Sedangkan di tempat lain,
Jackran masuk kedalam mobil dan di ikuti Tiara,
"aku harap kamu serius dengan ucapanmu tadi," Tiara memulai percakapan setelah mobil melaju membawa mereka,
"soal," tanya Jackran sedikit heran,
"soal kamu nggak pernah menyesal sama pertunangan kita," Tiara hanya ingin meyakinkan Jackran, tidak, dia hanya ingin meyakinkan dirinya sendiri, ia tidak begitu yakin tentang pernikahan yang masih terlalu jauh. Semenjak ia menolak Jackran untuk mempercepat pernikahan mereka, Jackran tidak pernah membahas pernikahan dan terus mengundur sampai waktu yang tidak di tentukan, karena itulah Tiara menjadi makin takut setelah kembalinya Bian, terlebih kata-kata Jackran masih terngiang di pikirannya,
"aku tau ran, tapi aku belum siap untuk menikah, ini terlalu cepat, kita udah bikin kesepatan buat tunangan dulu kan," Tiara
"kamu masih mau gantungin aku nggak jelas gini," tanya Jackran,
"kamu tau bukan itu maksud aku, ran" Tiara memohon pada Jackran,
"kita nikah atau nggak sama sekali," ucap Jackran dengan penuh penekanan.

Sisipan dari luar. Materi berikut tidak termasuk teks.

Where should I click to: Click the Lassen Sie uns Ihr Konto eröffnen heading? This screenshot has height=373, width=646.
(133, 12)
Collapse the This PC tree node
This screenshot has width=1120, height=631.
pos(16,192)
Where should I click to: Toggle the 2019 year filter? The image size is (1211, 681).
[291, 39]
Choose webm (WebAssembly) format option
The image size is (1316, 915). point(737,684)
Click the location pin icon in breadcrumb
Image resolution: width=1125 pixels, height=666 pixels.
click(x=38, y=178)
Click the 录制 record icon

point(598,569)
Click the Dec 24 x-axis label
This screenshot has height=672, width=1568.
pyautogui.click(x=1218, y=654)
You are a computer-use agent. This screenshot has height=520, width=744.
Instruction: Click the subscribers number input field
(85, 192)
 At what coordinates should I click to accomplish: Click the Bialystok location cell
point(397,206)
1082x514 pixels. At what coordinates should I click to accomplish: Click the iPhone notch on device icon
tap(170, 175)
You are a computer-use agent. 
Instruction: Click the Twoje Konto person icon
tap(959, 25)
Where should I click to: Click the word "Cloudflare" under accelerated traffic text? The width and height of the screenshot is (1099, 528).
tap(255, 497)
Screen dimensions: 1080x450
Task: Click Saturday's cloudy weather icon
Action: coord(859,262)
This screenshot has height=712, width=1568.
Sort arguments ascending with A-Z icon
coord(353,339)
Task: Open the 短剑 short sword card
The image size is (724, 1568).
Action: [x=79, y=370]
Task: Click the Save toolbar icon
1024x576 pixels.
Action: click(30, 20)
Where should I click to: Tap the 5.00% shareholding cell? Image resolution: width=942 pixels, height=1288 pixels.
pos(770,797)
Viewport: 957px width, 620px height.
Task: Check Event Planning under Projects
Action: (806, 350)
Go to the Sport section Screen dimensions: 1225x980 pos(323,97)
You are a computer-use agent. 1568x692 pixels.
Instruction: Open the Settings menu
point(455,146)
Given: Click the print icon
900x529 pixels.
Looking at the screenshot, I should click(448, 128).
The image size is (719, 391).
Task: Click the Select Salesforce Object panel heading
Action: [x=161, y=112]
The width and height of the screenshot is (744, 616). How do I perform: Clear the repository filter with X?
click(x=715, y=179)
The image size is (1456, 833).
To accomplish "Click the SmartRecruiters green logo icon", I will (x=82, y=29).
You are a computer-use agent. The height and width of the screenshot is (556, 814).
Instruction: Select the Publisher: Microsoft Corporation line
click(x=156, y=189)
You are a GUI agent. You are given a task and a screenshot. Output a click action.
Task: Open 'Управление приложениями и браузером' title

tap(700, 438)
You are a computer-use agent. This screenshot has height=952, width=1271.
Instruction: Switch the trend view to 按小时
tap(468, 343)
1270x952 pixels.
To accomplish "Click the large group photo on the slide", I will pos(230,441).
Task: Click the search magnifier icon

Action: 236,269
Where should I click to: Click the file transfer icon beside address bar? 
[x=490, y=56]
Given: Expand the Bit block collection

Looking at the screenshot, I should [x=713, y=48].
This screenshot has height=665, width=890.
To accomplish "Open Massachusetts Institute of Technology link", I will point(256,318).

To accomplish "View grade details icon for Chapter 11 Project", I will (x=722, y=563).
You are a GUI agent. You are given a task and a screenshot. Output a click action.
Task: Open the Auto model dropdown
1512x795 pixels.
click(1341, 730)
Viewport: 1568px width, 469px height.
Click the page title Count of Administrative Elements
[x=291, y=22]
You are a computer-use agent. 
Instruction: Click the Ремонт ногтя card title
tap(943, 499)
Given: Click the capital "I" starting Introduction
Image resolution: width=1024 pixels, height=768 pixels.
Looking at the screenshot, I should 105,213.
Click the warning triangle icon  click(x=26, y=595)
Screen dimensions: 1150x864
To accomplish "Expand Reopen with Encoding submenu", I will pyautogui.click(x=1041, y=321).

Tiara harus segera mengambil tindakan agar keadaan tidak semakin rumit, sebelum Jackran berubah pikiran. Tiara tahu kehadiran Bian sangat mengganggu, bagaimana tindakan Bian yang bertekad dan serius bisa saja membuat Jackran akhirnya berpaling kembali pada Bian, Tiara tidak ingin hidupnya dirusak oleh seorang Bian. Kehidupan sempurna yang diimpikan Tiara akan terwujud jika ia menikah dengan Jackran, selain karena ia mencintai Jackran tapi karena Jackran juga orang yang diinginkan Ibunya, dan juga keluarga Jackran yang berpengaruh. Tiara harus mendapatkan pengakuan dari Ibunya, karena itulah ia harus mendapatkan pasangan yang kuat dan diimpikan oleh orang banyak.